Wednesday, July 15, 2009

National Treasure 2


Warning: Contains sentence fragments and you might not get it unless you watch National Treasure: Book of Secrets.



What can draw me out of a 2 and a half week hiatus?, Nic Cage of course. I watched National Treasure: Book of Secrets or National Treasure 2 as Starz On Demand named it. Why did I do this? As Sir Edmund Hillary put it when asked why he climbed Mount Everest, "because it's there." I want to try and give a chronological synopsis of the sheer ridiculousness that is NTBS, but there is just so much flying at you it might get garbled.

First off, I'm not a hater, I am fully willing to sit back and be entertained by an action movie and just buy in. I OWN Steven Segal movies. I will go along with some crazy conspiracy theory plot line. I've read all of Dan Brown's and Michael Crichton's stuff. I will buy in, I promise you. BUT, complete random lunacy is where I stop. NTBS does not fail in this regard.

Spoiler Alert: They find the treasure and everyone falls in love along the way. It's actually not a spoiler alert, I got that much from the Disney production label. Of course, the first time we see Nic Cage, playing Professor Ben Gates, he says he was thrown out of his house by his girlfriend. Let's see if those two crazy kids go on a little adventure and fall (back) in love along the way.

It starts with Ben Gates' sidekick saying, "Do you know how much $5 million costs in taxes, $6 million." Yeah, and that was before the Healthcare bill (oooohhhh). Ben got kicked out by the same chick from the first movie and her German accent is noticeably lessened, but still there. Now, why the F you would get an actress with a German accent to play the head curator of the National Museum of American History, I have no idea. Shouldn't that be, you know, an American. Now, she works at the Library of Congress as the head of Document Preservation. Where else would a German be at home other than being surrounded by great American works of literature?

§ CHALLENGE 1
In the movie review, where does the actress with the German accent now work?
The listing below this point is unrelated to the movie review.

(Data items)

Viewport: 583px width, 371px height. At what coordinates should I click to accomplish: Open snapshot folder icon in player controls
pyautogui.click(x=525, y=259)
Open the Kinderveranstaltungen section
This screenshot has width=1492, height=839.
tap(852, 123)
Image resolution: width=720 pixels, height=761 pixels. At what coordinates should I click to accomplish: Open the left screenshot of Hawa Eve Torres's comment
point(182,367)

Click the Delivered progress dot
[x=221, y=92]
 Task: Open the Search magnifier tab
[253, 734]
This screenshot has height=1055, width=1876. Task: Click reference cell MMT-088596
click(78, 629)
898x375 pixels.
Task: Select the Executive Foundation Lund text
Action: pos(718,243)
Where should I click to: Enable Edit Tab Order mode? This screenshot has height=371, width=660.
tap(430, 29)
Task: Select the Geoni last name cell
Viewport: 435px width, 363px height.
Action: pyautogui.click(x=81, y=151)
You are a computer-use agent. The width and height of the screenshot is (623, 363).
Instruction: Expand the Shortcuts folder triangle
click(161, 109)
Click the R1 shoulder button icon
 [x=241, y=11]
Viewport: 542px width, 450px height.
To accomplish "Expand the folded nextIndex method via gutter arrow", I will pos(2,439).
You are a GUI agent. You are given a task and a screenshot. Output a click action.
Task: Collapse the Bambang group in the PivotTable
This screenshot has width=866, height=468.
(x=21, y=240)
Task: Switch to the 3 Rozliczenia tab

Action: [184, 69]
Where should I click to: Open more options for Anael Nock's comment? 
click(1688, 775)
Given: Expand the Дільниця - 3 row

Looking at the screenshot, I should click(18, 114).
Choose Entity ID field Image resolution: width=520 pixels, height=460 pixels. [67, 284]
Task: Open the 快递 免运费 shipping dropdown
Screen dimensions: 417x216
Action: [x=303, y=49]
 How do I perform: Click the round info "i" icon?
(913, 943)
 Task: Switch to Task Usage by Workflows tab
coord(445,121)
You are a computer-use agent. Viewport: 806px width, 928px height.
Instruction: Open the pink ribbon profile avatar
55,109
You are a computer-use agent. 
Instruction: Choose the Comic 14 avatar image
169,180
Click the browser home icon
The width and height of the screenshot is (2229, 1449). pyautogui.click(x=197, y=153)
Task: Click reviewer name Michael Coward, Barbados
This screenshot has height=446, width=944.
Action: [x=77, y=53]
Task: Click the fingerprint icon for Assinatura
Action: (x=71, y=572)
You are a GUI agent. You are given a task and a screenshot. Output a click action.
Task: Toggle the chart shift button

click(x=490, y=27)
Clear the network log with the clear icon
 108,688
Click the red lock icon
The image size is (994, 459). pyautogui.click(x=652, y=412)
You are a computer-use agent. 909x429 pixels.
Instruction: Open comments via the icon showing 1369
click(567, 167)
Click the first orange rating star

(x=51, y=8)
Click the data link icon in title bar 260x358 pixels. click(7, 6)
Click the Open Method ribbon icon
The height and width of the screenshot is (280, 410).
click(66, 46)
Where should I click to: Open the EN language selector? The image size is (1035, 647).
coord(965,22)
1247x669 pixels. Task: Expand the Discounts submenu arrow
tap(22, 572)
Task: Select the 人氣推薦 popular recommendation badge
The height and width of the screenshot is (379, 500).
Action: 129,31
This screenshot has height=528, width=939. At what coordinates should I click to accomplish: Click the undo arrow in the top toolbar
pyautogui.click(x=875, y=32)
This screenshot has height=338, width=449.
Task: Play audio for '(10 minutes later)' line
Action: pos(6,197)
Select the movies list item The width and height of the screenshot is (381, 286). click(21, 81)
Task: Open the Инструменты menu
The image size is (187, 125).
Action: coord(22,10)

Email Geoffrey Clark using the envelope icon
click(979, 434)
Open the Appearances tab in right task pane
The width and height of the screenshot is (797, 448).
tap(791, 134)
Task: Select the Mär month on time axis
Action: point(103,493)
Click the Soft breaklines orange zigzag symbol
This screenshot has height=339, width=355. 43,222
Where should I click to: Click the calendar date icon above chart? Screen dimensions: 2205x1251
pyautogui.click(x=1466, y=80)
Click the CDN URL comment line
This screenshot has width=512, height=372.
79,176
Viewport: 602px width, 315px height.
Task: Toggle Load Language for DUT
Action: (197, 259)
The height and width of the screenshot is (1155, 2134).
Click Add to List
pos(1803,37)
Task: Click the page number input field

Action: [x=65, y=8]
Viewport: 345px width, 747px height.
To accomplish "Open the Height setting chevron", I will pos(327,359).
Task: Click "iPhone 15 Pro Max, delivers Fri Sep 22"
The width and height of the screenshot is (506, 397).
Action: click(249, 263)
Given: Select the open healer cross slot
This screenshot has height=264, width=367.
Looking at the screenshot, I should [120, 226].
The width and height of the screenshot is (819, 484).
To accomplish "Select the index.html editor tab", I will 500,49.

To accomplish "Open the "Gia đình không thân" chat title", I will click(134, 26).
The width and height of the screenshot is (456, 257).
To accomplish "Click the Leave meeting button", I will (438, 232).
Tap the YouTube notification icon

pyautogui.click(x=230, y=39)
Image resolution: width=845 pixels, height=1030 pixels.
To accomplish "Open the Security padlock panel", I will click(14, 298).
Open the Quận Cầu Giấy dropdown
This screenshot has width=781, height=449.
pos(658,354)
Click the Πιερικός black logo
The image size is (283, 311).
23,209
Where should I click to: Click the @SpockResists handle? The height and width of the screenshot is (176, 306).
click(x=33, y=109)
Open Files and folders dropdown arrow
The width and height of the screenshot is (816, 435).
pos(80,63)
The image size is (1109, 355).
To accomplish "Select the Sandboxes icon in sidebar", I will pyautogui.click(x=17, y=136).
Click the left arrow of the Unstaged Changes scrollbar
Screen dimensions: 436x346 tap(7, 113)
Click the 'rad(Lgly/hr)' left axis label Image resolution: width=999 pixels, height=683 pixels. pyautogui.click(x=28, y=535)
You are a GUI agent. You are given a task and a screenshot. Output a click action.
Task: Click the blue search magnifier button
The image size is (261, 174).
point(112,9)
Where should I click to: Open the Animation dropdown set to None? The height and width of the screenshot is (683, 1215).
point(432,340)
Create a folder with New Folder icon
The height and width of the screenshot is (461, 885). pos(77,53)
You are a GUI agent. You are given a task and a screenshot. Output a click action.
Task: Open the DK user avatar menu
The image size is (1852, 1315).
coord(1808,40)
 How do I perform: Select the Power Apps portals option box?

§ CHALLENGE 2
Switch "section" to "area" in the listing, from its start through the line holding "tap(852, 123)", inclusive, and return only those lines.

§ TASK RESPONSE 1
She works at the Library of Congress as the head of Document Preservation.

§ TASK RESPONSE 2
Viewport: 583px width, 371px height. At what coordinates should I click to accomplish: Open snapshot folder icon in player controls
pyautogui.click(x=525, y=259)
Open the Kinderveranstaltungen area
This screenshot has width=1492, height=839.
tap(852, 123)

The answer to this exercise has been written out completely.